Imaginemos a Susan, una chica como cualquier otra, pero con grandes ambiciones de futuro. Sabe seguro que querrá tener otro hijo, y que probablemente eso ocurra después de mudarse a un pueblo con el que se siente sentimentalmente ligada. Pero no sabe muy bien qué le depara el futuro haciendo todo eso. Entonces hace una consulta a un oráculo de cartas y aparece una carta que indica claramente que el futuro se presenta brillante: se mudará a ese pueblo tan bonito, encontrará trabajo, tomará nuevos estudios profesionales, hará grandes amistades... y tendrá el hijo que deseaba.

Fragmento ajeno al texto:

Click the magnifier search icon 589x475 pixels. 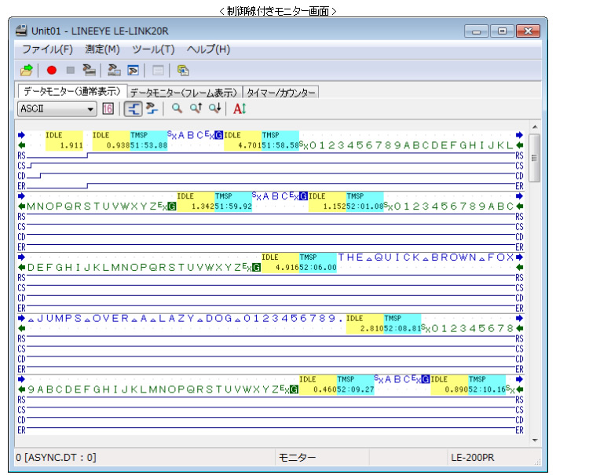pyautogui.click(x=177, y=109)
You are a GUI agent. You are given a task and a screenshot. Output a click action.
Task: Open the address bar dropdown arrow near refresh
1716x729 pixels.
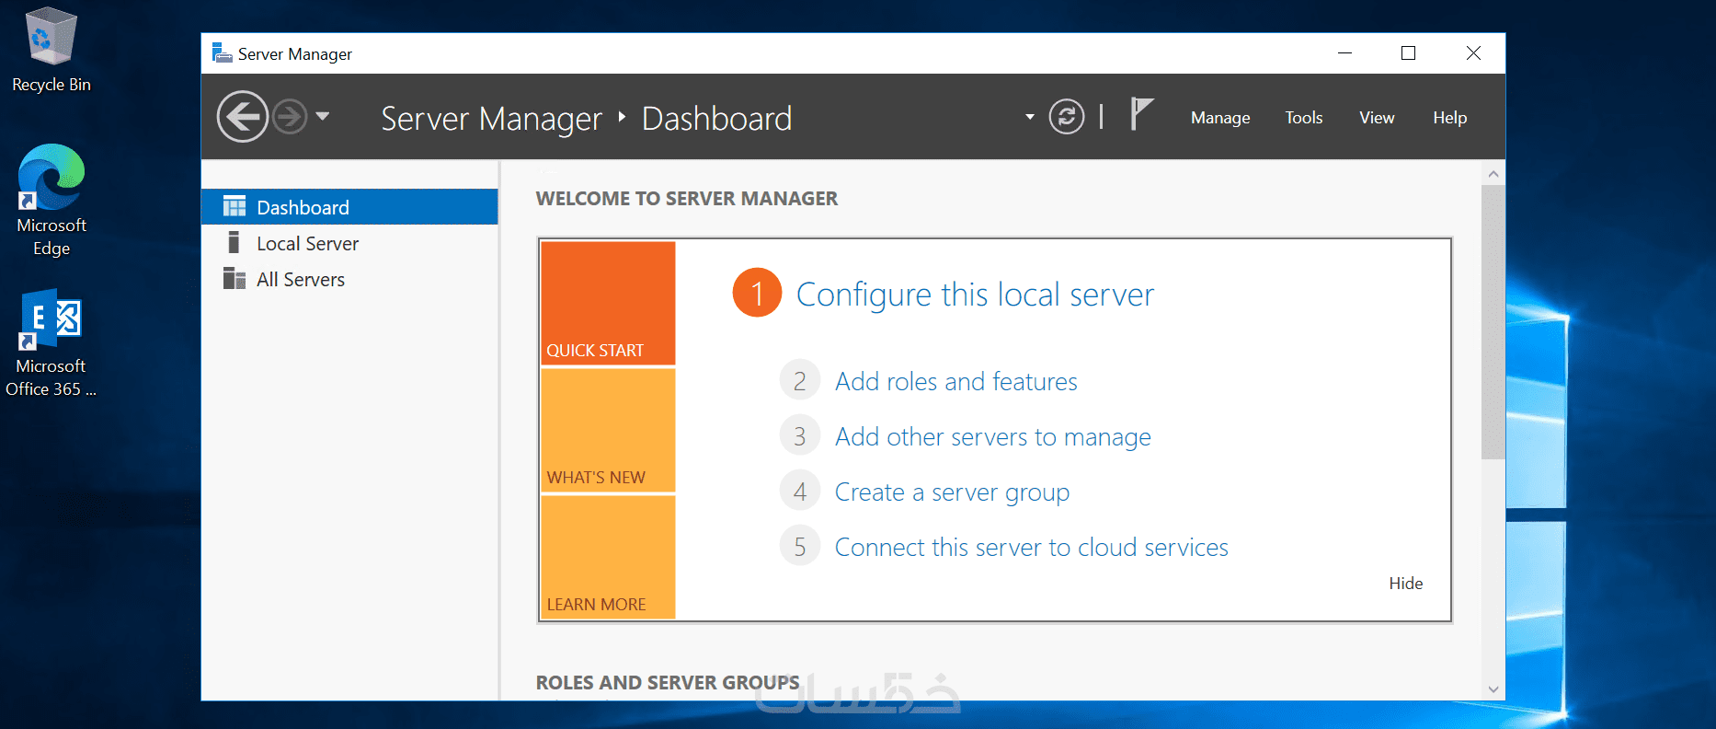pos(1030,117)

Imaginemos toda esta situación y olvidemos por un momento si los oráculos son efectivos o no para estas cosas. Entonces me presento yo y le hago un ejercicio de retrospectiva desde el futuro. Sí, desde el futuro. Sitúo a Susan en ese contexto que describe la carta del oráculo y la obligo a regresar al pasado, lo que sería nuestro presente. Eso implicaría:
  • Perder un hijo.
  • Perder amigos.
  • Dejar los estudios.
  • Perder un trabajo.
  • Regresar a ese lugar en mitad de la ciudad. Ya no hay más pueblo.

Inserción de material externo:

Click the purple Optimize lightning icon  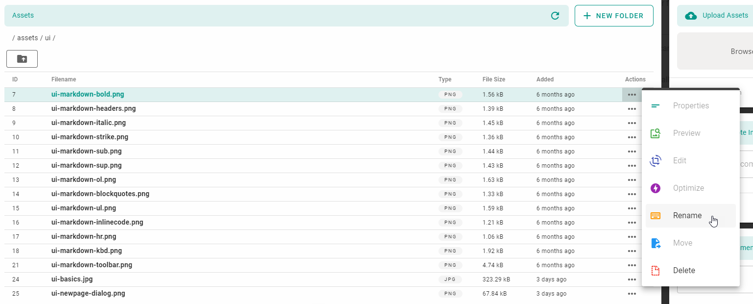[655, 188]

A menudo pensamos que crear nuestro futuro supone tener la valentía de dejar cosas atrás y luchar por lo nuevo, pero casi nunca pensamos en que a lo mejor tendremos que enfrentarnos a perder lo que hayamos conseguido, o incluso antes de conseguirlo siquiera. ¿Está Susan preparada para ganar todo lo que ganará con su cambio soñado? ¿Está Susan igualmente preparada para perder lo que podría o no ganar con dicho cambio? Si la respuesta es afirmativa en ambos casos, entonces vale la pena el riesgo a correr.

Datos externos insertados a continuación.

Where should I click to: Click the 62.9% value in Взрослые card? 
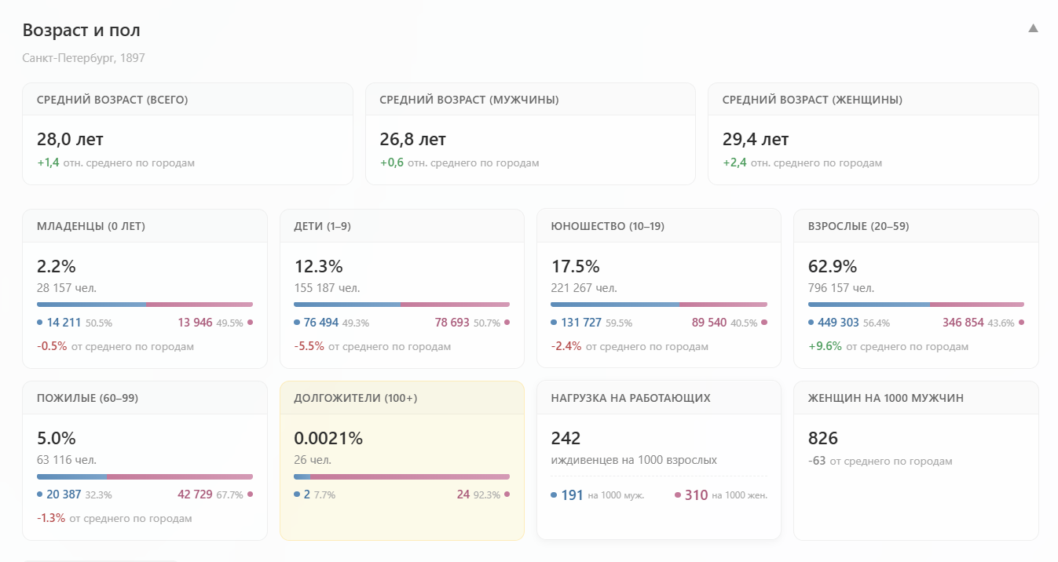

La retrospectiva futura es especialmente necesaria en la mayoría de los casos, donde no hay oráculo, porque no tenemos nada seguro a lo que aferrarnos excepto a nuestras esperanzas. Entonces tenemos que saber que seremos valientes para todo, pase lo que pase. Si estoy listo para perder lo que podría conseguir y voy a por ello, la experiencia nos hará fuertes y sabios. Esto es un verdadero trabajo de voluntad y valor. Pero creedme, en cualquier caso, ser voluntariosos y valientes siempre vale la pena, y tiene como consecuencia mágica que los sueños podrían volverse realidad.